### HOW TO COMPLETE THIS TASK
Under this task are some entries; return every one of them exactly.

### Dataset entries
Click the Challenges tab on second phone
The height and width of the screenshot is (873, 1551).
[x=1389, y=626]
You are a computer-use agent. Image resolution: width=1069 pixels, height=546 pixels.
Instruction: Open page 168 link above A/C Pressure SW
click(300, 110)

### WRITTEN ANSWER
Click the Challenges tab on second phone
The height and width of the screenshot is (873, 1551).
[x=1389, y=626]
You are a computer-use agent. Image resolution: width=1069 pixels, height=546 pixels.
Instruction: Open page 168 link above A/C Pressure SW
click(300, 110)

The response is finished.